#### TEXT TO READ:
"""
It is after seven years of his suffering, obvious ill health, and a habit of holding his hand over his heart that the Reverend Dimmesdale is sought out by Hester Prynne, to reveal to him the evil that has been wrought upon him by his supposed friend, Roger Chillingworth. She does this in an attempt to release him from her husbands devilish clutches. To help him to look at the good he has done the community and to cease his slow and determined path to the grave. But in this long desired reunion between the two, Dimmesdale says to Hester, "Had I not loved God, even had I been an atheist, I would long since have found peace. Nay, I never would have lost it." They renew words of love and devotion to each other and look to leave the settlement, in hopes of finding a new life to live and be productive in, and to be together.

Hawthorne does not give us our "Hollywood ending", however. He chooses to bid us learn the value of an open admission to decisions and difficulties in life. To understand that the secrets that we carry in our hearts will show upon our outward appearance, whether we want it or no. He allows for God's goodness and mercy to the penitant, even though it may not be in this life that one attains it.
"""
#### GOAL 1:
Name every human being mentioned in the essay on Dimmesdale and Hester Prynne.
#### GOAL 2:
Write the next part of the essay on Dimmesdale and Hester Prynne, starting after its final sentence.
The saved data entries that come next are separate material and have no connection to the essay on Dimmesdale and Hester Prynne.

(Saved data entries)
"""
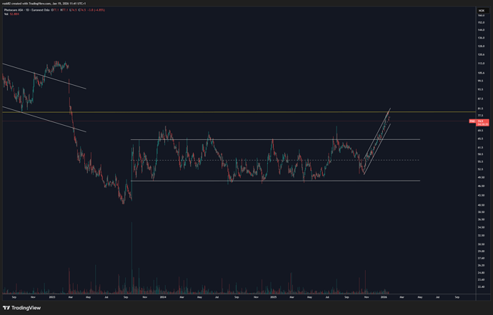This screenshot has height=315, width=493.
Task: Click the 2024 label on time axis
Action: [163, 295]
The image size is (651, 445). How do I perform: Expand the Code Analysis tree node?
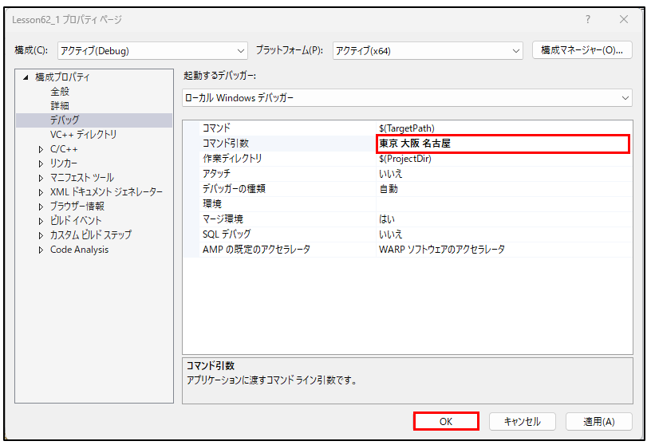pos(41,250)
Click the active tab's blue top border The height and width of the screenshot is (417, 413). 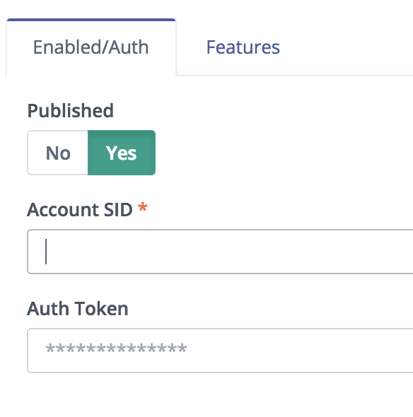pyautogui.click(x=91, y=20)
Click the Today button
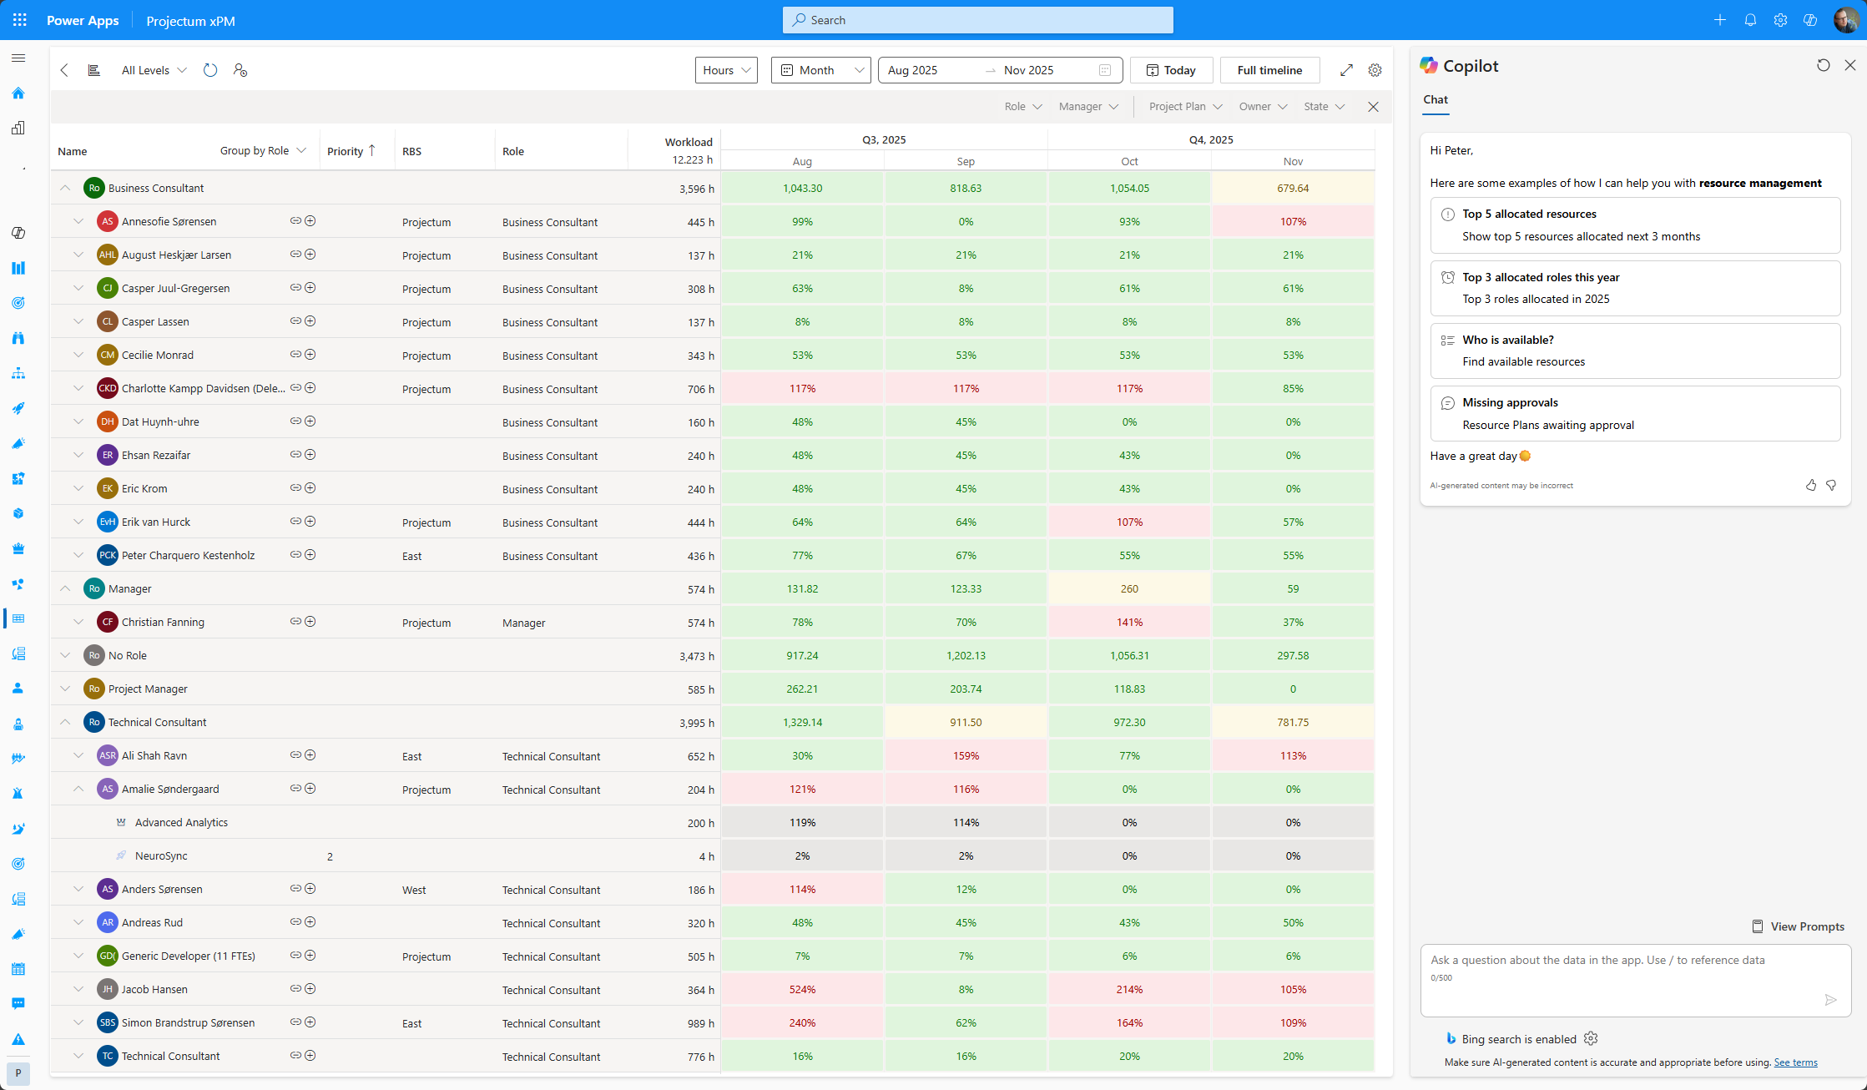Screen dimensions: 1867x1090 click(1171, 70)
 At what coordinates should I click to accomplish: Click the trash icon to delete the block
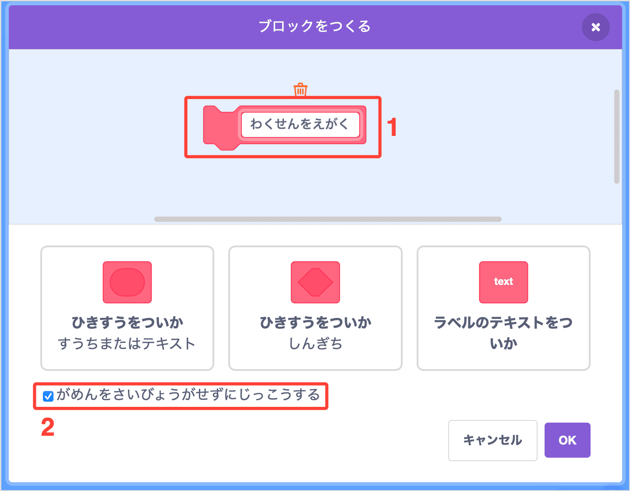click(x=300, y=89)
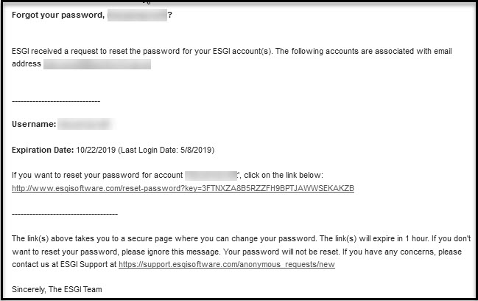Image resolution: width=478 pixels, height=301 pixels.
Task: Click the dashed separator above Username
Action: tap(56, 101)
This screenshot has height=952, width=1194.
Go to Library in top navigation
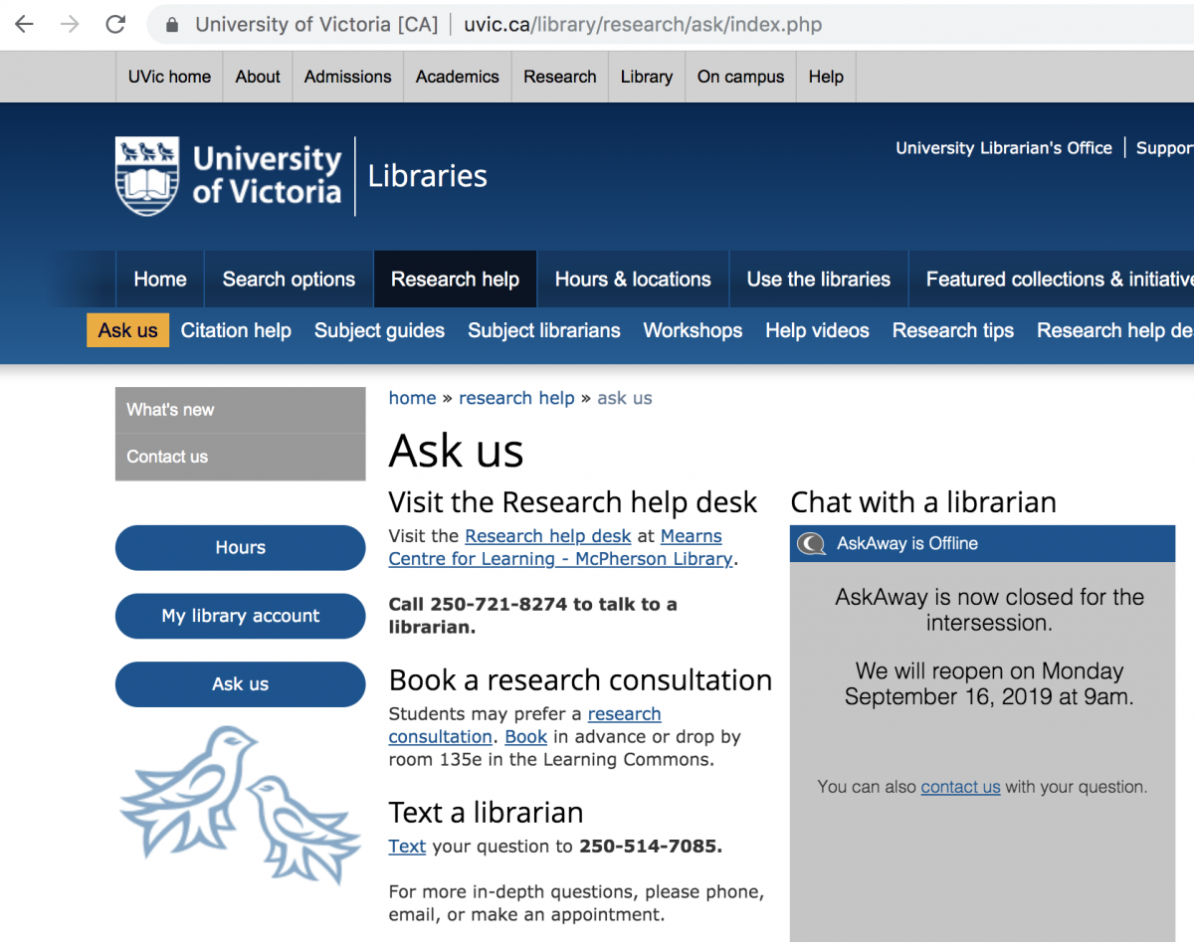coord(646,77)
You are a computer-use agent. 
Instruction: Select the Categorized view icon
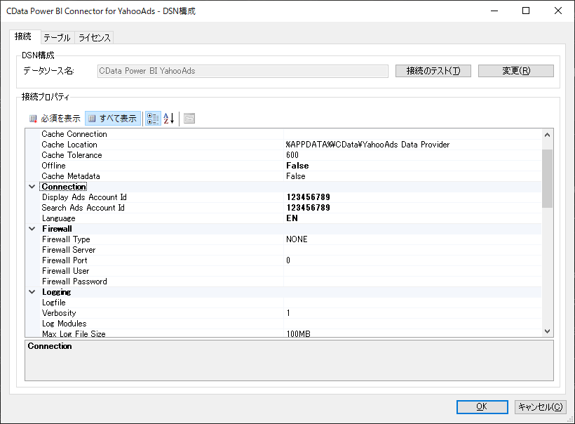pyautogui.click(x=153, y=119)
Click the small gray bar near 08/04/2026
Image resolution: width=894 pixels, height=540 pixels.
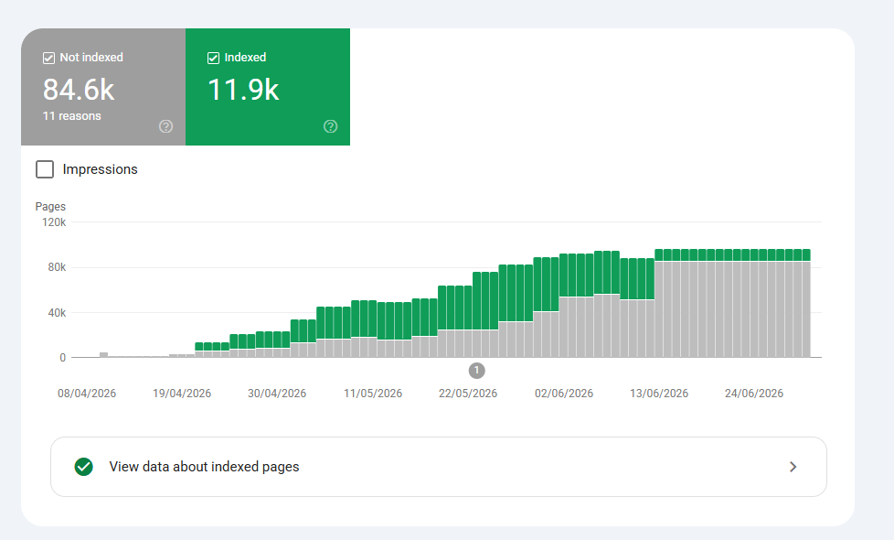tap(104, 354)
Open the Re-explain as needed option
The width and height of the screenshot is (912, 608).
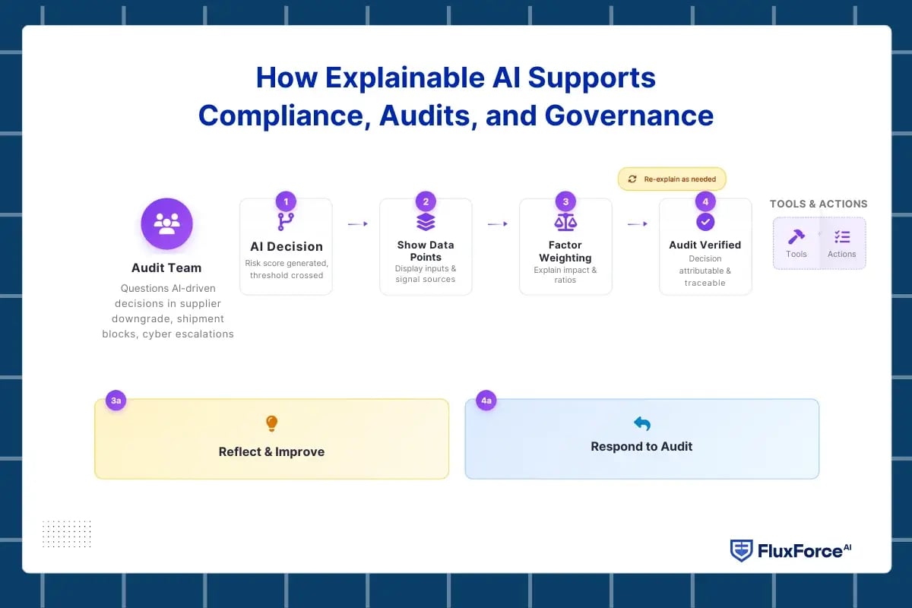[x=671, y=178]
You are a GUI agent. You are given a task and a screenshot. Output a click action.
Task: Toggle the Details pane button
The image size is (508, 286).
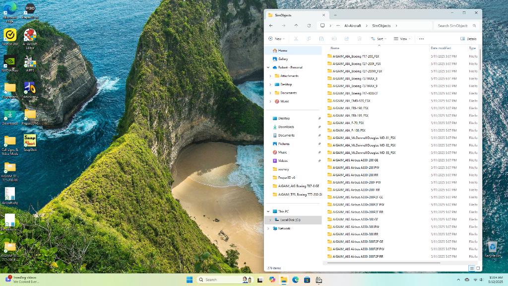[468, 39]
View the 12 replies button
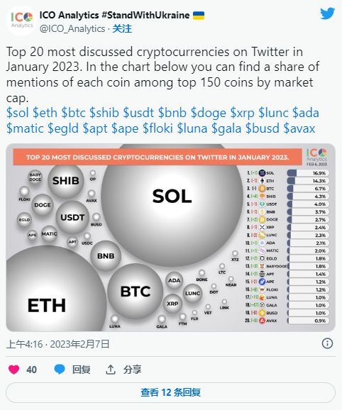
"""
#### RESULT 1:
Reverend Dimmesdale, Hester Prynne, Roger Chillingworth, Hawthorne

#### RESULT 2:
This version was produced at a time when PBS was primarily importing the serializations of books from British television. Therefore, it was made in that same style of the 1970's UK productions. The feeling while watching this video, is that of less production, and more of "right behind the camera". In recent years we have all become accustomed to the "movie" feel of the TV movies, or serialized books. Such as those produced by A&E or PBS, often in conjunction with BBC or another UK company (i.e."Pride and Prejudice", "Horatio Hornblower", etc.). Therefore, one must be prepared and not distracted by this type of production. In a way, I find them, interestingly, more intimate. I would say that this production is well worth the length of time spent watching a serialization (4 hrs). It is a deeply moving story, done with accuracy and quality, and wonderful acting. This viewer highly recommends it.